The Sacramento County Elections Department is still counting and processing ballots from last week's election.
There are about 100 people working to process the ballots. There have been as many as 40 people from different campaigns watching them work.
Monitors have been watching as workers compare the signatures on the ballot envelopes to voter registration rolls.
Ashlee Titus is an attorney for the Doug Ose for Congress campaign. Sometimes the counting goes quickly and sometimes it goes slowly.
"There's dozens of reasons why a ballot can't be machine-read and somebody has to manually create a copy of that," Titus says. "And, so, we're watching them do that as well.
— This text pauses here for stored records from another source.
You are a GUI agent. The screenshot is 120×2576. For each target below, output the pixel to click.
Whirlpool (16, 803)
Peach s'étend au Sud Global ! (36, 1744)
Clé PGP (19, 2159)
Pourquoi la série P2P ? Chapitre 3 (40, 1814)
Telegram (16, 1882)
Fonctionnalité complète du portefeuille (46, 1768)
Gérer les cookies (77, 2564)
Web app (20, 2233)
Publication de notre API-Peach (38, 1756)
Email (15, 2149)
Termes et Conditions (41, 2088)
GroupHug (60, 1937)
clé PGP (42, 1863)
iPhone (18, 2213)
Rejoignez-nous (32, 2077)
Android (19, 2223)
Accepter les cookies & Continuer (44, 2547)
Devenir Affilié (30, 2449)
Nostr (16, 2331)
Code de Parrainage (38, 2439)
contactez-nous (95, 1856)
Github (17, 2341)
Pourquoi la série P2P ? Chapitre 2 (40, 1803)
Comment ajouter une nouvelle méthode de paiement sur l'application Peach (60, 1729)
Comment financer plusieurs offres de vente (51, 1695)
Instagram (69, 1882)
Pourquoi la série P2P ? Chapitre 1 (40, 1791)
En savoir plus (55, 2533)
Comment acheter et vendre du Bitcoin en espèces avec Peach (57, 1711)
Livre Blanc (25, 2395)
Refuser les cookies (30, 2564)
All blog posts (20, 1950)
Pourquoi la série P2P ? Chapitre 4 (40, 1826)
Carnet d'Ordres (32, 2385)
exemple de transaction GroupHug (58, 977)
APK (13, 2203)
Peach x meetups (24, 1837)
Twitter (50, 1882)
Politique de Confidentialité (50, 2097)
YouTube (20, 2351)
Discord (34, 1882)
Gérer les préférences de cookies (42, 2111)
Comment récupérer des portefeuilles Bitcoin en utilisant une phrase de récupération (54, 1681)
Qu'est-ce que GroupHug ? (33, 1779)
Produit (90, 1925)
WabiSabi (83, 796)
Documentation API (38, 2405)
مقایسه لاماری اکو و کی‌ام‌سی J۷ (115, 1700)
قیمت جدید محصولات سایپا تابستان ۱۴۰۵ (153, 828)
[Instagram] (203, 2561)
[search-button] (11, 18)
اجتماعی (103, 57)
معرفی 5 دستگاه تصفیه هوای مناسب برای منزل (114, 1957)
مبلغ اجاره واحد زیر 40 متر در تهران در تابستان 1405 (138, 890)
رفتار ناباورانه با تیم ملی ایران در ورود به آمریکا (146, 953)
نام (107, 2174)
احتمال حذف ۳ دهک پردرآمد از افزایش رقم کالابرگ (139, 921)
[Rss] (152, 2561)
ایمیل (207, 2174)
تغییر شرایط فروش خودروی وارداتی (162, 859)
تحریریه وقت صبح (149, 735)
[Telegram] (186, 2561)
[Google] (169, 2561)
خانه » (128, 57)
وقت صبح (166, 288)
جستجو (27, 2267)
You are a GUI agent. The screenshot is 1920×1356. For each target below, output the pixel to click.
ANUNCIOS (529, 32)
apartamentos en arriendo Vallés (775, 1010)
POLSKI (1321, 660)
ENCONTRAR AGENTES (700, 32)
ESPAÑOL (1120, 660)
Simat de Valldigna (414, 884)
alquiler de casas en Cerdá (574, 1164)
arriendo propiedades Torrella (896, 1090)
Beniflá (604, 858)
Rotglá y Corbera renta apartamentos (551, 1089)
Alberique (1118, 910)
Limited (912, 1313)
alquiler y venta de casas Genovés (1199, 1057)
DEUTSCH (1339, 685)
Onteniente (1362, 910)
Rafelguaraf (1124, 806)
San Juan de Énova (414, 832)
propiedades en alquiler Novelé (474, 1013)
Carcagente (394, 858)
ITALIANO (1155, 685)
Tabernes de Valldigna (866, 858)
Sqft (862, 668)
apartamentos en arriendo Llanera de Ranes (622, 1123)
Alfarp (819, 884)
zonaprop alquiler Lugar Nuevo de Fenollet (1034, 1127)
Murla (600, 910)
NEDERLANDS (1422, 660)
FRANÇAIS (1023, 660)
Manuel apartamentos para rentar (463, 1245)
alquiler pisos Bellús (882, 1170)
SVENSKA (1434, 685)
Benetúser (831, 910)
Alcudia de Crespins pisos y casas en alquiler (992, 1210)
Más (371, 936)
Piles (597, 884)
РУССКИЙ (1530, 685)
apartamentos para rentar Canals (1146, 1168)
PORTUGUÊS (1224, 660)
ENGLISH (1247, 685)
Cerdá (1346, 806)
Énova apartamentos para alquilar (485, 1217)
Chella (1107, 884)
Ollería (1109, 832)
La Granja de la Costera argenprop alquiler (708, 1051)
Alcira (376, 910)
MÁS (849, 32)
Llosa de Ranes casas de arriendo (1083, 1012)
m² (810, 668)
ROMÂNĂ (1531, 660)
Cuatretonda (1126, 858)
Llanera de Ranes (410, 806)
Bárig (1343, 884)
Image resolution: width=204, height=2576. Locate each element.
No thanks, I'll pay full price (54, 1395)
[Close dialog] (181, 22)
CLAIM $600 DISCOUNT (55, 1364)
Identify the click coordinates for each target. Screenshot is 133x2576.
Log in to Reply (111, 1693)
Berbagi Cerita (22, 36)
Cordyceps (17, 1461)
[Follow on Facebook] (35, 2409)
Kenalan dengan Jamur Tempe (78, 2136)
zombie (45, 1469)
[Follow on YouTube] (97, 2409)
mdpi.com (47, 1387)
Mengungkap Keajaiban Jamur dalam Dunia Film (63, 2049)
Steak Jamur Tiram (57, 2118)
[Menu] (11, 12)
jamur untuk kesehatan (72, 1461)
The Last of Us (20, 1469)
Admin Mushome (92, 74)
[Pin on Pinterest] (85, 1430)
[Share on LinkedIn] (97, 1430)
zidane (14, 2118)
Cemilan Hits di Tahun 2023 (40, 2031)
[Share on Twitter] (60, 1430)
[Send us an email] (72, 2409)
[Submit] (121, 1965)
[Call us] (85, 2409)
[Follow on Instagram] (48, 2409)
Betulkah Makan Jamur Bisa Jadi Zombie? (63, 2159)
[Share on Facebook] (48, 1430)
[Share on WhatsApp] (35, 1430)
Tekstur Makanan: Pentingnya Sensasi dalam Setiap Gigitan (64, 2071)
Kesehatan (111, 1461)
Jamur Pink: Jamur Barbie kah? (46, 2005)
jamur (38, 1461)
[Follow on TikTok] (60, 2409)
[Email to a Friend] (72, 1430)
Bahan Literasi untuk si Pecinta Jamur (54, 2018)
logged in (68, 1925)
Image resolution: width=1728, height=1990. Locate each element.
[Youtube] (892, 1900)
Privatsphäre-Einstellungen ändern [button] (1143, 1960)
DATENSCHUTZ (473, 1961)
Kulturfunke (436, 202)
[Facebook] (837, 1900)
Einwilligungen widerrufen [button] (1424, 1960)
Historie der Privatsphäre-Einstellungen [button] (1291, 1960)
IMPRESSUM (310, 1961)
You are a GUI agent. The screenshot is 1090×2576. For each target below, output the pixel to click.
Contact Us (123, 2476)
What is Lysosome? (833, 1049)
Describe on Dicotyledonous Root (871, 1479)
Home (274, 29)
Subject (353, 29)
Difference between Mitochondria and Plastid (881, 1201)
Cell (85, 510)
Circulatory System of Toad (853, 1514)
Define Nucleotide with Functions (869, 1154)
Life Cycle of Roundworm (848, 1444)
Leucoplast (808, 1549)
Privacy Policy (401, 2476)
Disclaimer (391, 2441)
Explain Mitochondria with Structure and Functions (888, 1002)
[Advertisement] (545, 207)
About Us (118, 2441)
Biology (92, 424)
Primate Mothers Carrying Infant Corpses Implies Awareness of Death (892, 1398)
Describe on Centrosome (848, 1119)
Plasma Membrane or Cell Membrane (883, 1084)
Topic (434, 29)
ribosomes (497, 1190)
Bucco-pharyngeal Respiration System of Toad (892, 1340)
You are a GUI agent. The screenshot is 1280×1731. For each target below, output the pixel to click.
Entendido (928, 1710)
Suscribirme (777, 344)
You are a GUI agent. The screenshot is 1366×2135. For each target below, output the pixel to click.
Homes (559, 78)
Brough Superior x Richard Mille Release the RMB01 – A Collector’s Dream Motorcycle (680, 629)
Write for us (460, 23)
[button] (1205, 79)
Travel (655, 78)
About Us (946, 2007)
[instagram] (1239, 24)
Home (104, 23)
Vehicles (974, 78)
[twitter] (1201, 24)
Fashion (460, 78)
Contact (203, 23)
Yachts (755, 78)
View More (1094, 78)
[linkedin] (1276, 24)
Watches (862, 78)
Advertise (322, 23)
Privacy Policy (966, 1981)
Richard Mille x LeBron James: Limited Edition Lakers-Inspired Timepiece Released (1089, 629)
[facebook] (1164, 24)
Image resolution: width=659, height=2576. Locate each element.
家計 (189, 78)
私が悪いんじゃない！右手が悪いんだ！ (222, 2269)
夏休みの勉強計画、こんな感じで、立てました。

When you've got a room of people with pens and Wite-Out, I think it's important for the public to be paying attention."
As she speaks, workers feed ballots through a half-dozen machines. One machine rejects about one in five cards.
LaVine says there might be a problem with one batch of ballots.
"There's a bar code that's not on some of these for some reason," she says. "I'm not sure why. I will be finding that out."
The ballots go in a basket and over to a table where Rhena Bowler and Gina Cedros make duplicates. Rhena reads the votes to Gina who marks a new ballot.
"Neel, Gavin, Pete, Betty, Greg, Ronald, Ted, George, Doris."
LaVine says coffee stains, write-in candidates and over-votes all cause a machine to reject a ballot. She says there are thousands of ballots that must be hand-counted because people didn't fill out their ballots correctly or tried to vote for the same candidate twice.
"Under-voting is not a problem. That means you just didn't want to choose that candidate or that contest. Over-voting could be where it's a vote-for-one and you chose both candidates. It's like, nope, then neither one of those count. Quite often they will fill in the bubble for that candidate. They will also write the name in. "
As of Monday, 9200 ballots had to be reviewed because of write-ins or over-votes.